Stored records:
=======

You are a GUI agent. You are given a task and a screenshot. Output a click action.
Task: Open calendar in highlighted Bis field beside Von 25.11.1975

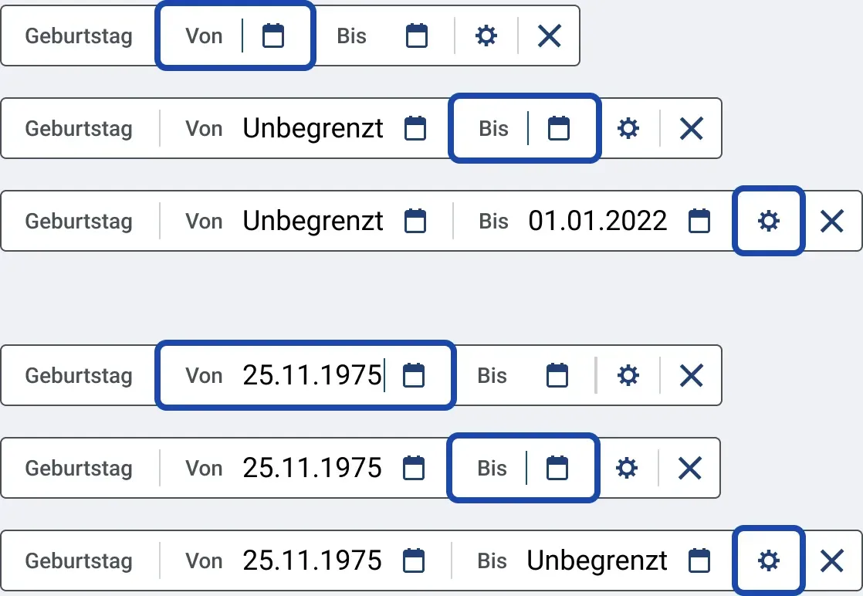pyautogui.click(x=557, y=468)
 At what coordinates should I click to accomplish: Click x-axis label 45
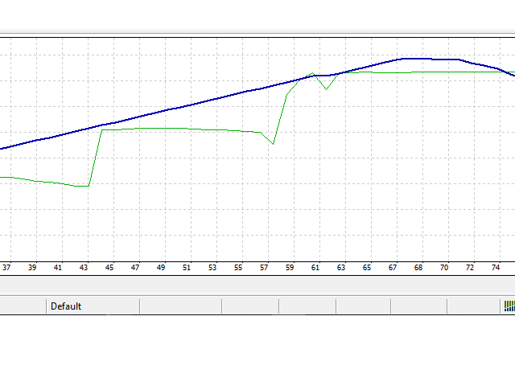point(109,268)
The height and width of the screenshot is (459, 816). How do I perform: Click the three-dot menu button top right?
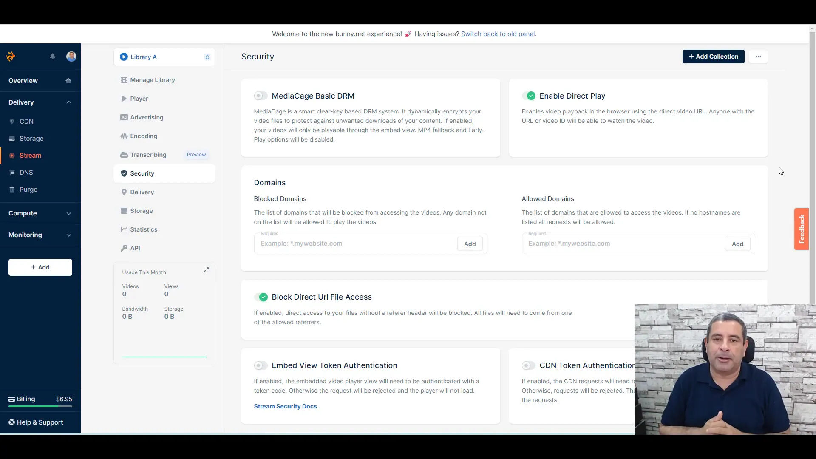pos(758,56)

=======

** What you should do **
Exact text is required for the lines from the one with "At what coordinates" through the last line of the entries, both included. Omit pictures.

** Task result **
 At what coordinates should I click to accomplish: Click x-axis label 45
point(109,268)
The height and width of the screenshot is (459, 816). How do I perform: Click the three-dot menu button top right?
pos(758,56)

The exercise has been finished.